Problem to work on
Restate each line of the listing exactly, without carrying over any pictures.

Information

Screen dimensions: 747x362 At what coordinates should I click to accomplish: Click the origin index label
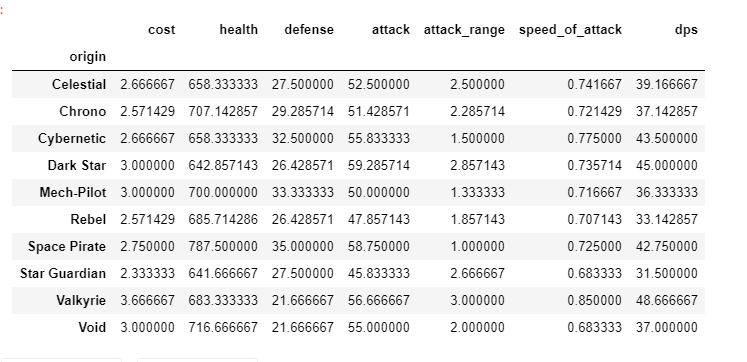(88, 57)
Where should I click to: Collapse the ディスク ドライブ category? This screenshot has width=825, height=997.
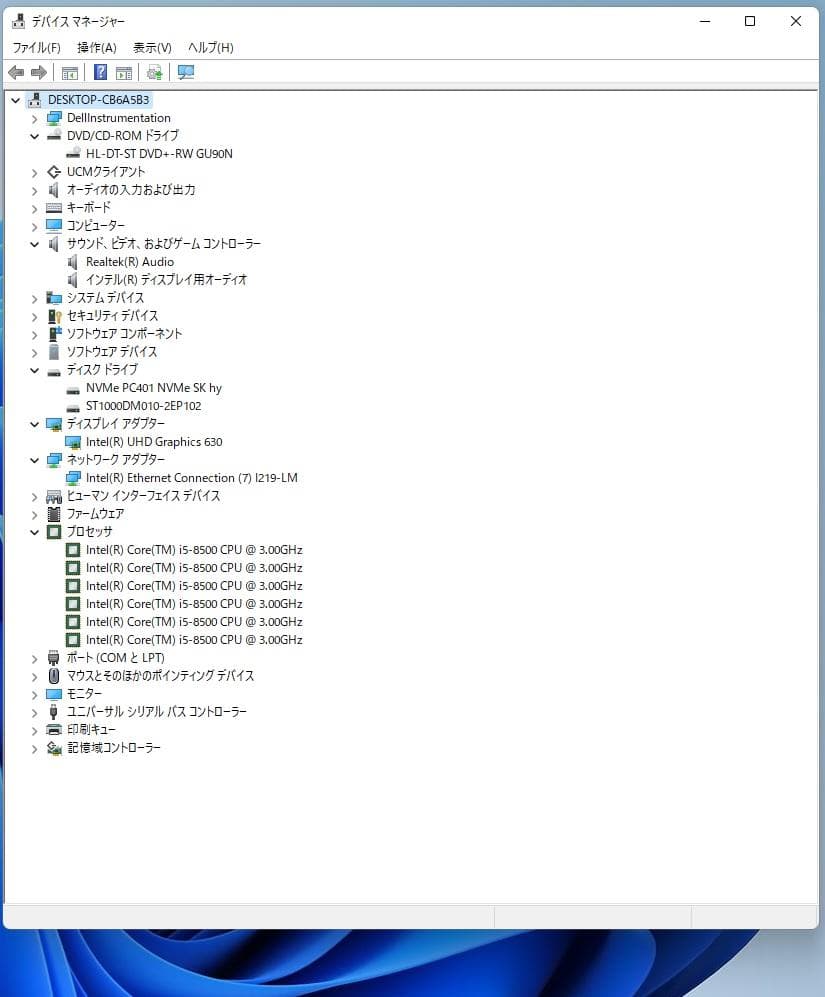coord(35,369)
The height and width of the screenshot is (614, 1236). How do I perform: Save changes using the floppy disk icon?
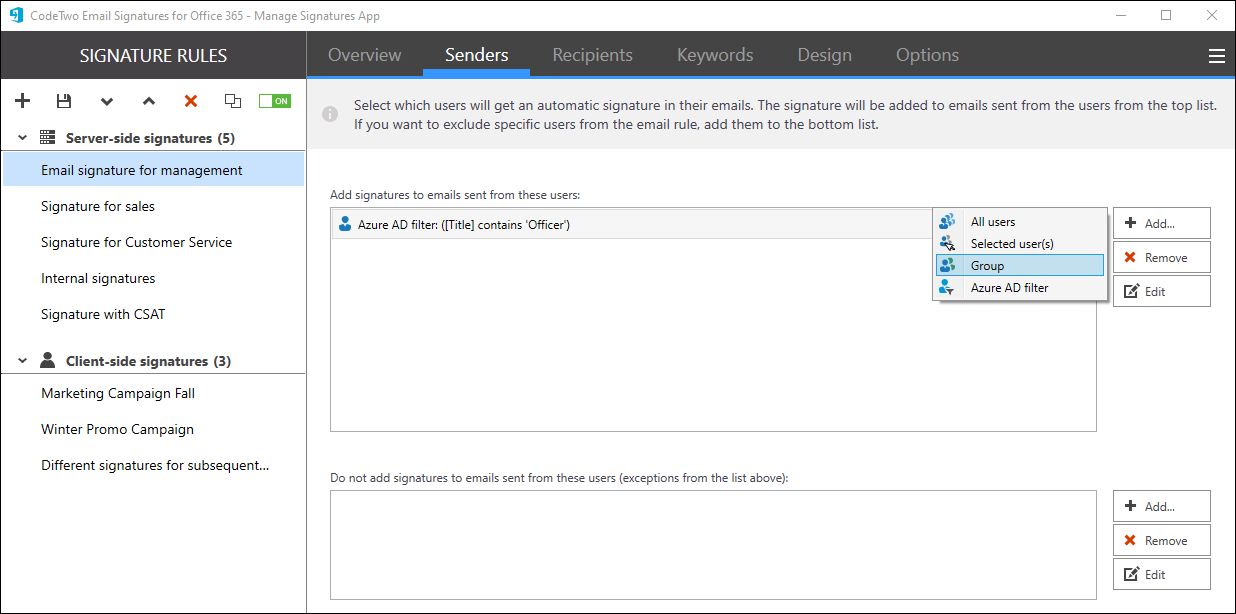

Expected output
Screen dimensions: 747x362 At what coordinates should I click to accomplish: Click the origin index label
(88, 57)
Where should I click to: Collapse the ディスク ドライブ category? This screenshot has width=825, height=997.
coord(35,369)
The height and width of the screenshot is (614, 1236). How do I perform: Save changes using the floppy disk icon?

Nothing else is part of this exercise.